:: Task details ::
Transcribe word for word each line from the one containing "Where should I" to the final line of the data, both included. Skip the pictures.

(Dataset extract)

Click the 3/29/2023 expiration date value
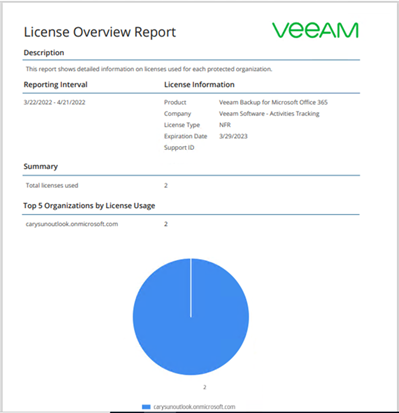 click(x=233, y=136)
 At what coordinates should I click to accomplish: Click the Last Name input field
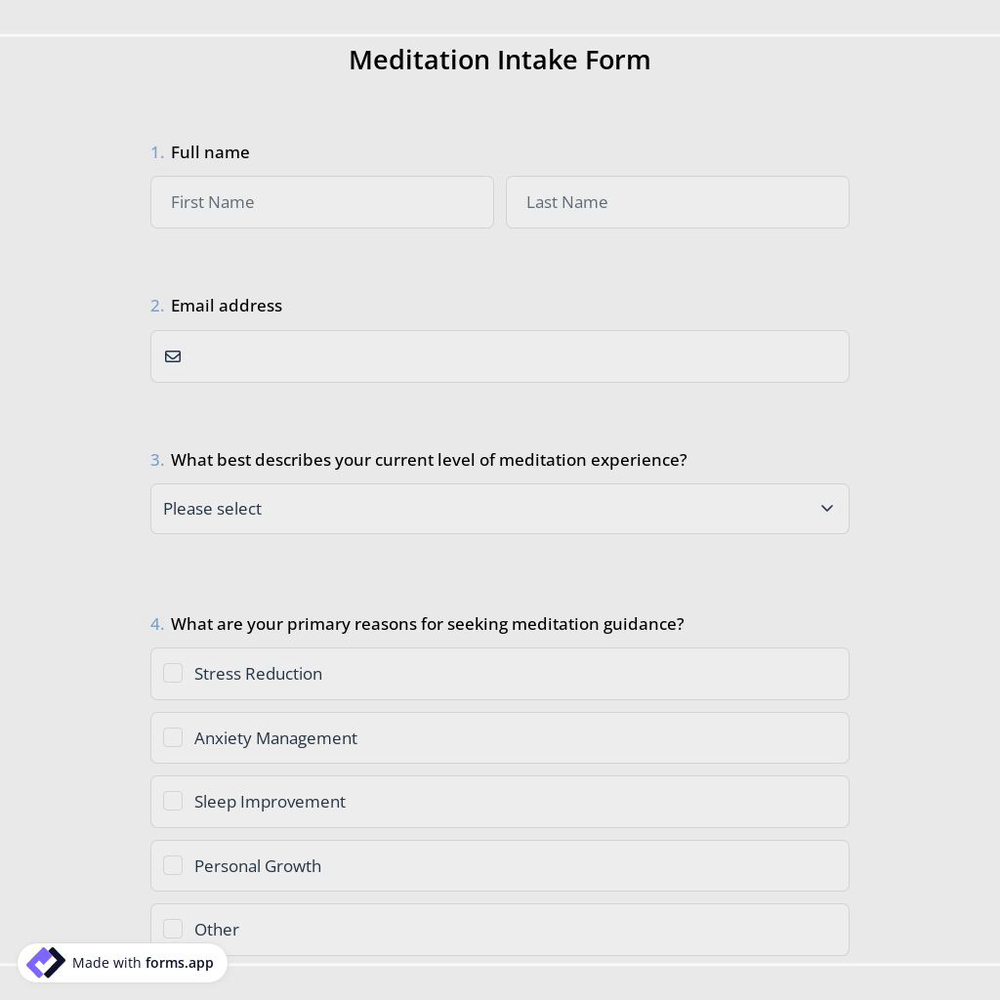(x=677, y=202)
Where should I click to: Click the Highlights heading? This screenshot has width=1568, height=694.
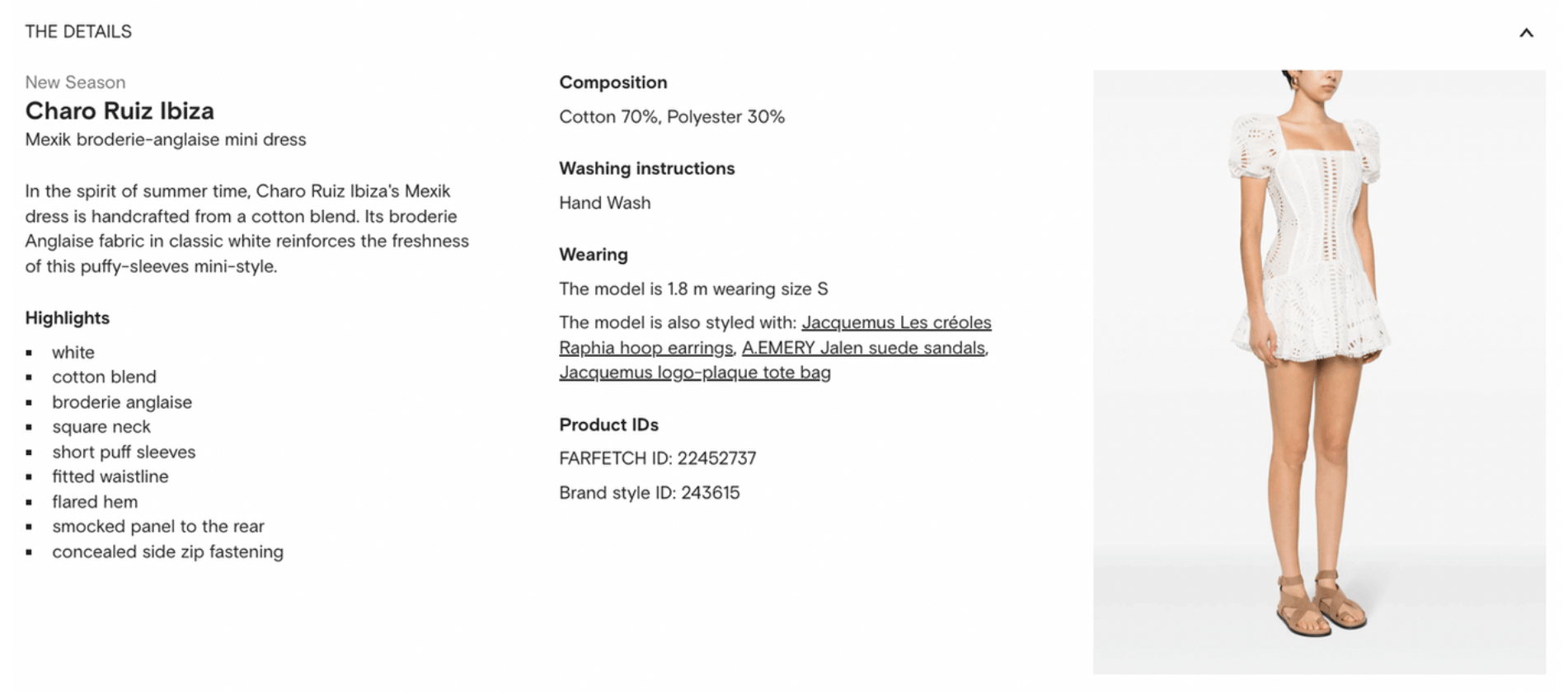point(67,318)
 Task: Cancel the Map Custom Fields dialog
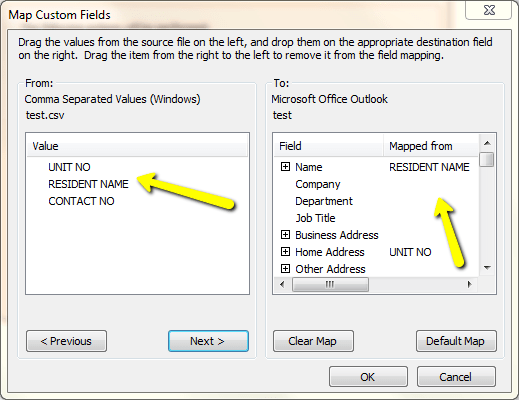point(456,377)
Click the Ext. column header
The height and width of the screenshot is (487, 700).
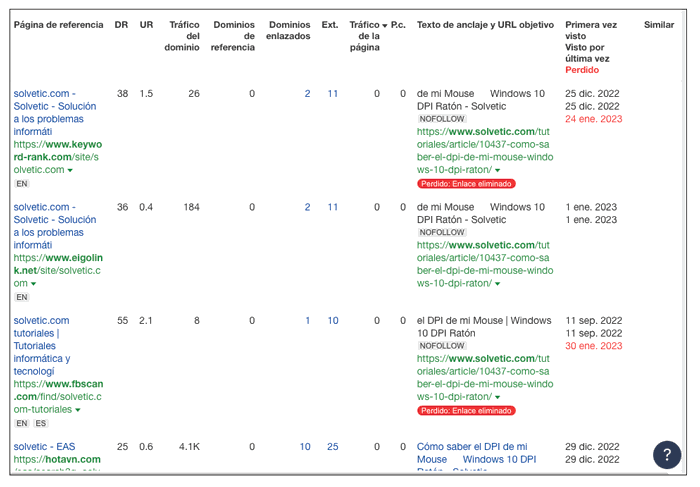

(End Dataset extract)

:: Your response ::
Where should I click to: Click the Highlights heading? This screenshot has width=1568, height=694.
point(67,318)
 Task: Cancel the Map Custom Fields dialog
point(456,377)
Click the Ext. column header
The height and width of the screenshot is (487, 700).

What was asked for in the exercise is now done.